## SOURCE DATA
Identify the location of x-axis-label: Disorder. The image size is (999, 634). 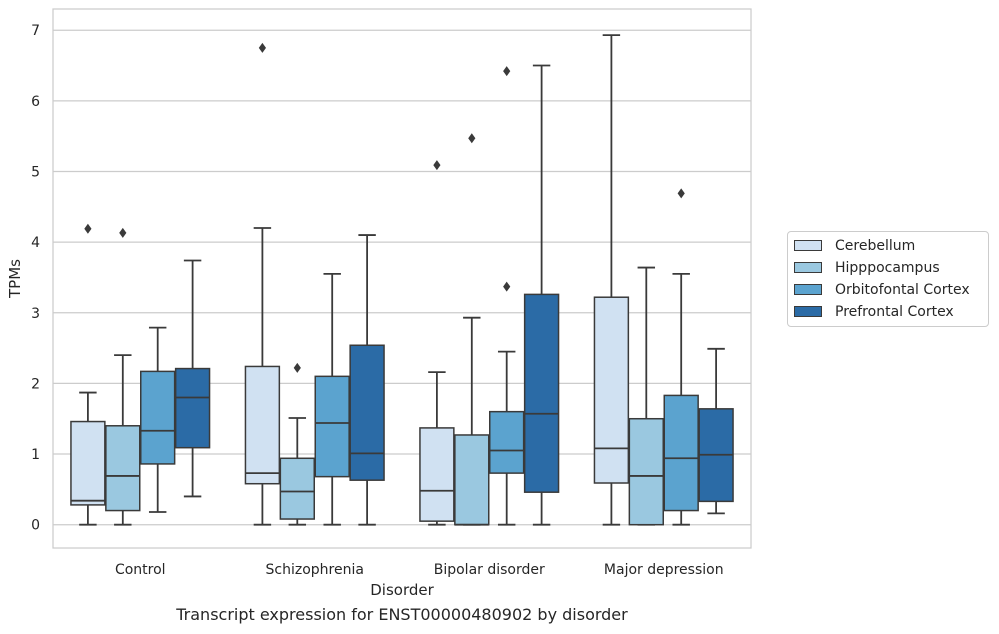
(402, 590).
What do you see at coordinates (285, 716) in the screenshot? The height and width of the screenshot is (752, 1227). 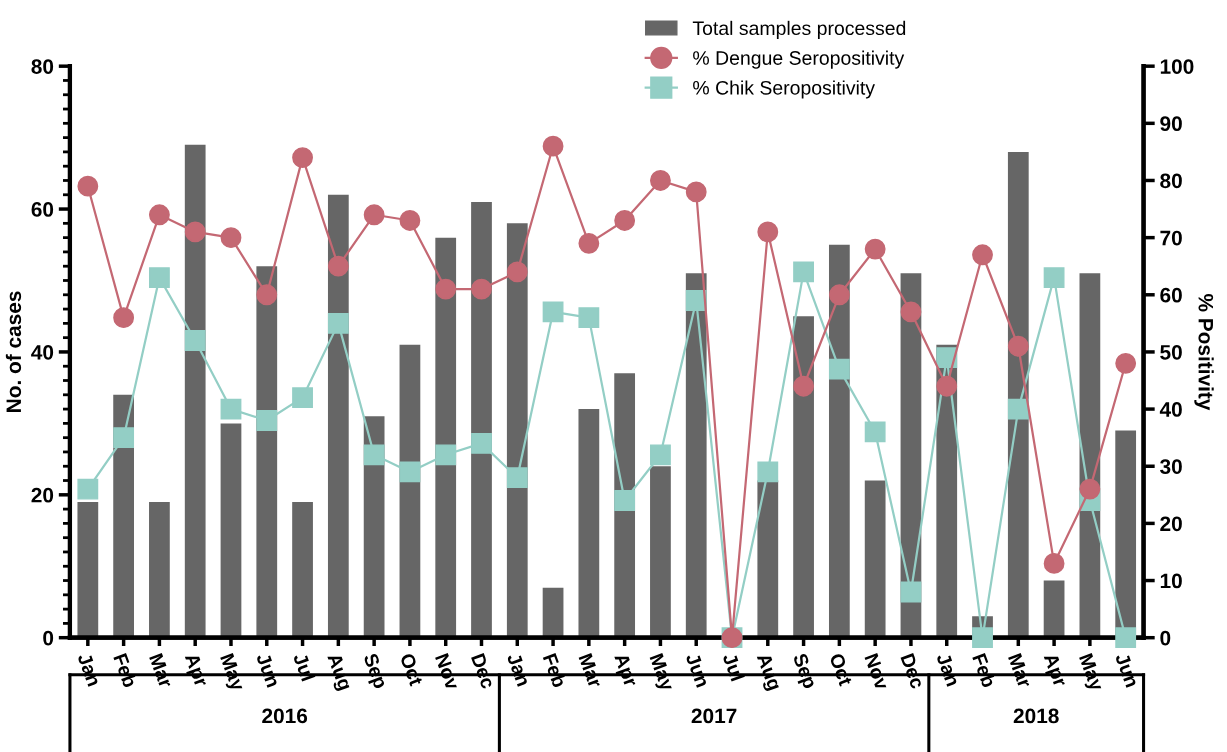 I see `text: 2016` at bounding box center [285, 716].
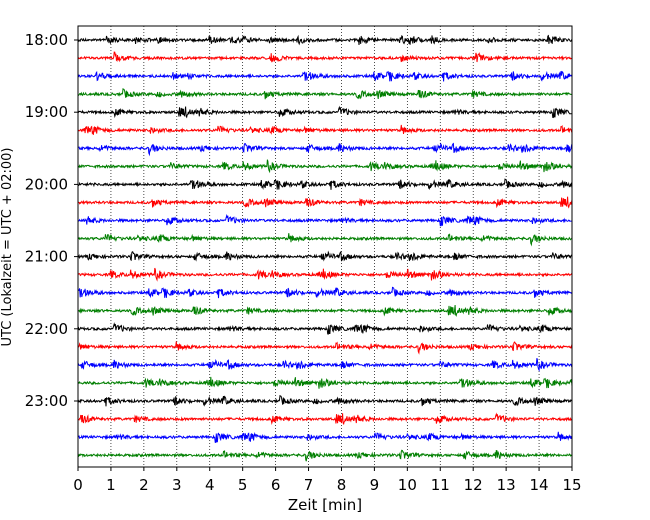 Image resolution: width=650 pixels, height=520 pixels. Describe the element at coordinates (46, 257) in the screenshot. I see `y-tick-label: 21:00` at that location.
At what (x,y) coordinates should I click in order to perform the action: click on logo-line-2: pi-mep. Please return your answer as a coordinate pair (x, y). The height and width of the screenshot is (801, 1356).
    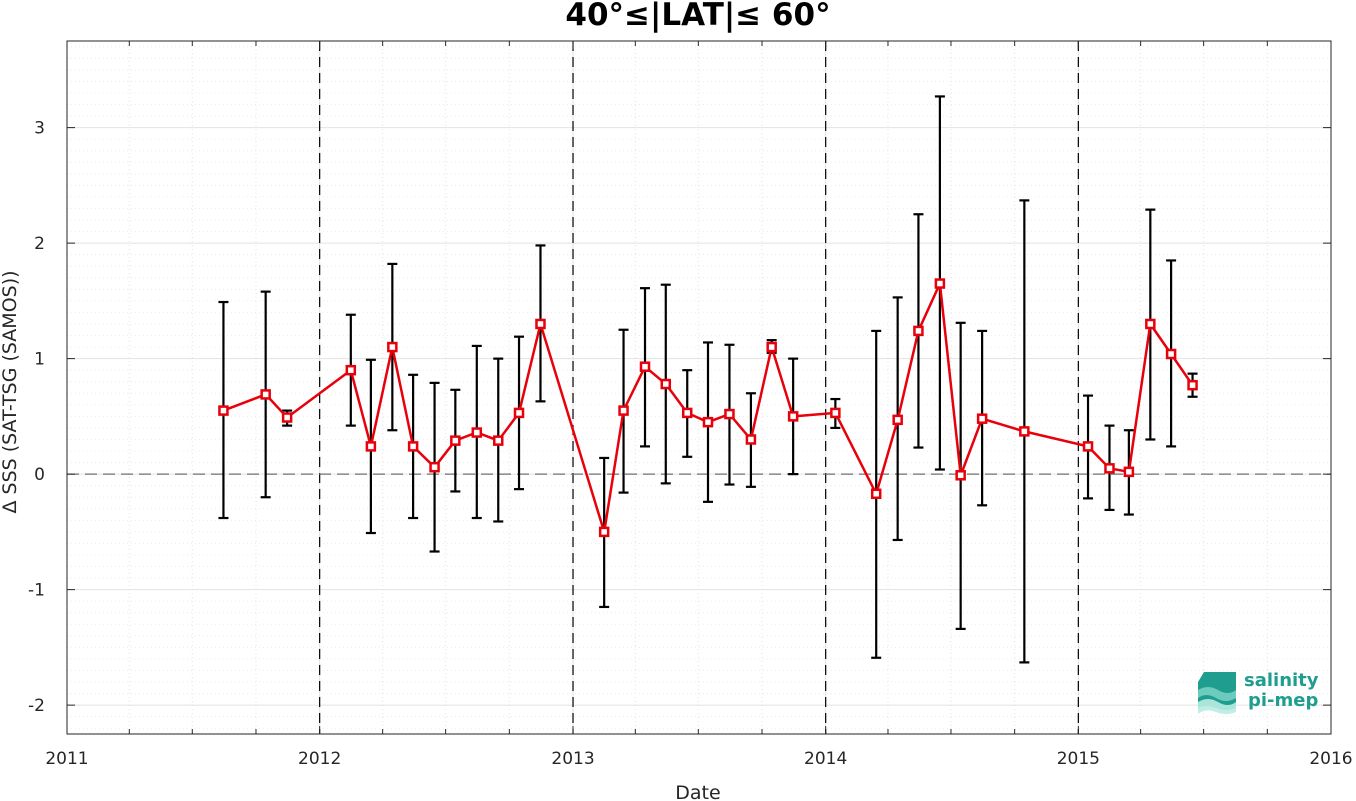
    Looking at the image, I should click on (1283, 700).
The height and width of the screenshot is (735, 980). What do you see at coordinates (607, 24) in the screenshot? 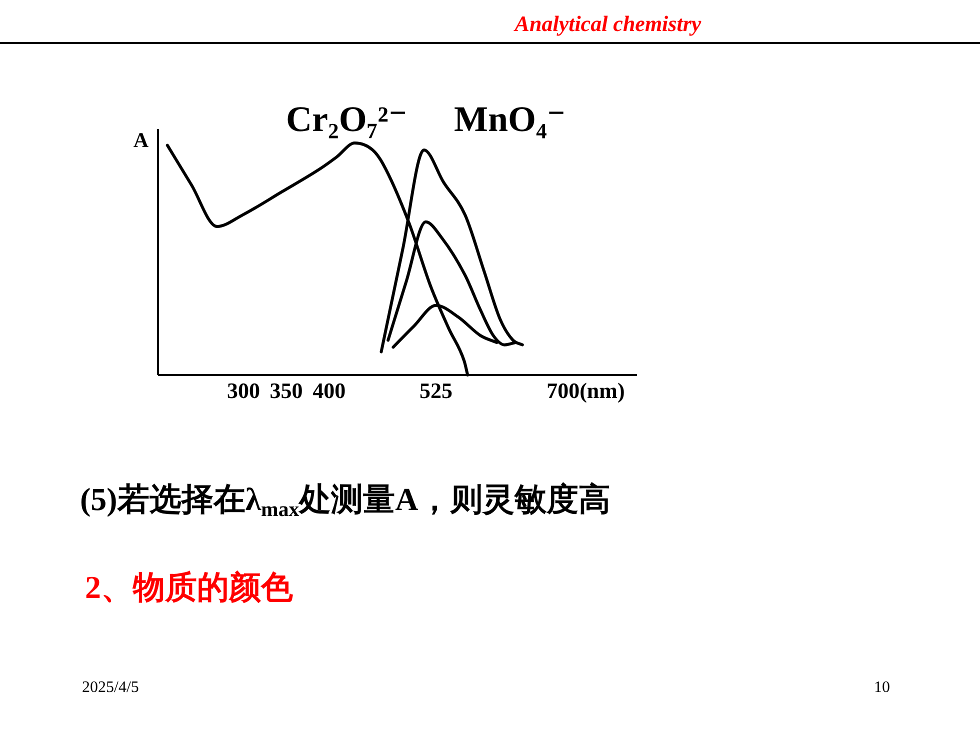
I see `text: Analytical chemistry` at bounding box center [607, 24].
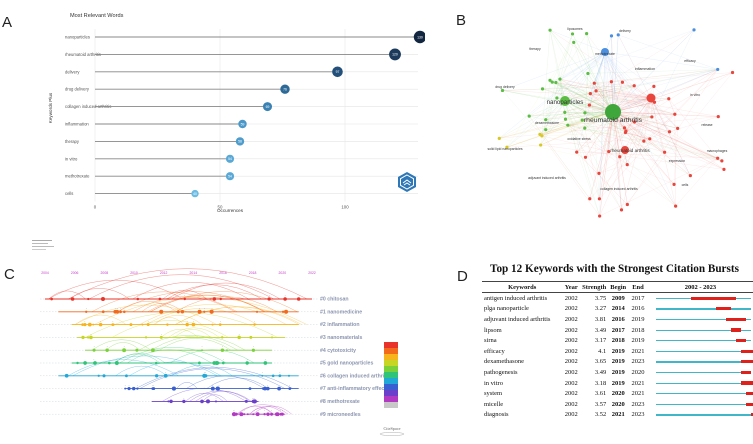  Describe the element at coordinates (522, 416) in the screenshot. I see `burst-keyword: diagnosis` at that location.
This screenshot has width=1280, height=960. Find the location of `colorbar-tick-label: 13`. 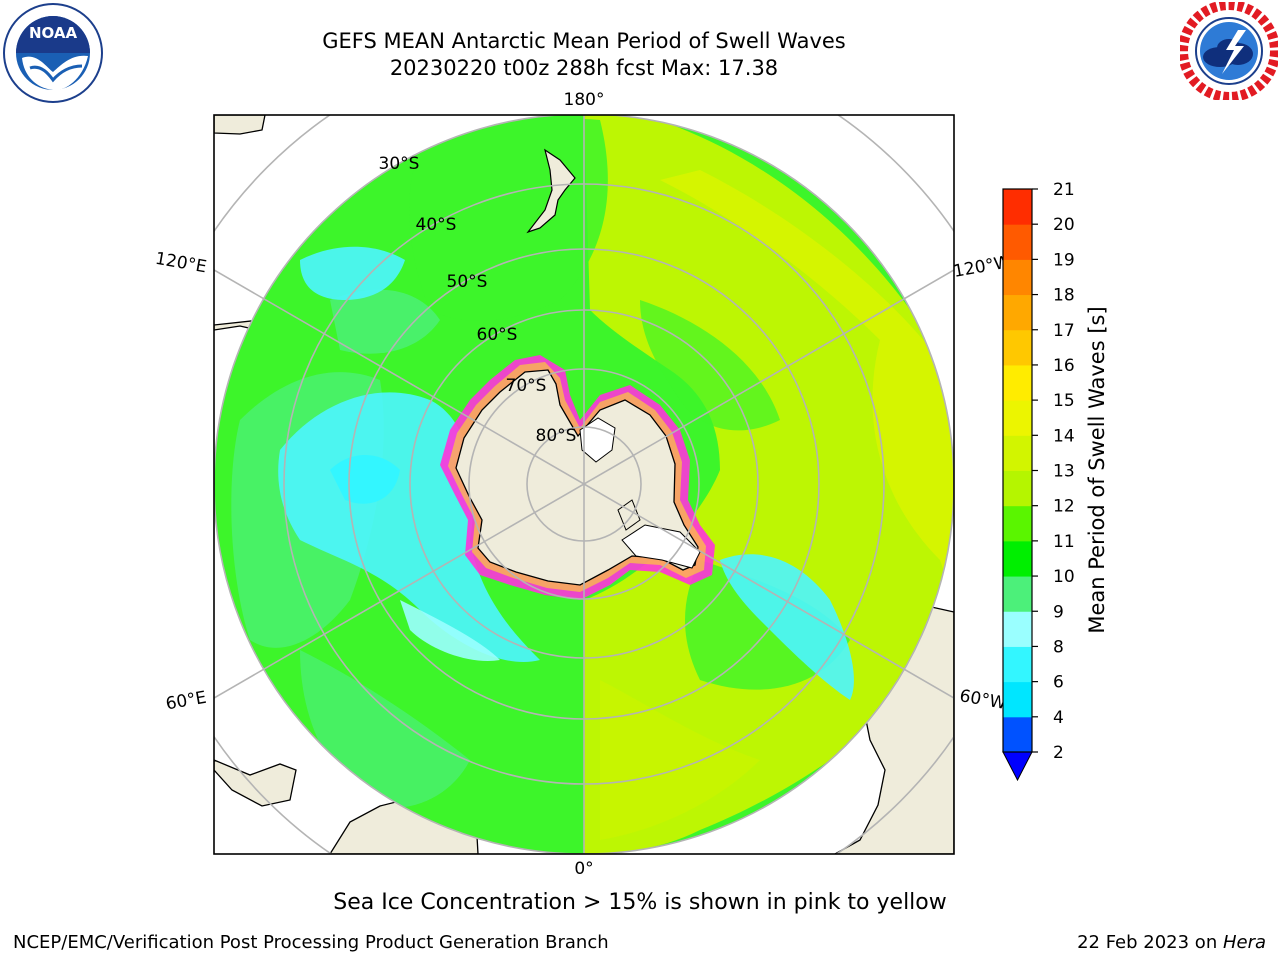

## PROBLEM STATEMENT
Return the lines exactly, from the line containing "The height and width of the screenshot is (735, 980)." through the end of the lines, leaving out the pictures.

## OUTPUT OF THE TASK
The height and width of the screenshot is (735, 980). What do you see at coordinates (607, 24) in the screenshot? 
I see `text: Analytical chemistry` at bounding box center [607, 24].
  Describe the element at coordinates (522, 416) in the screenshot. I see `burst-keyword: diagnosis` at that location.
This screenshot has width=1280, height=960. Find the location of `colorbar-tick-label: 13`. 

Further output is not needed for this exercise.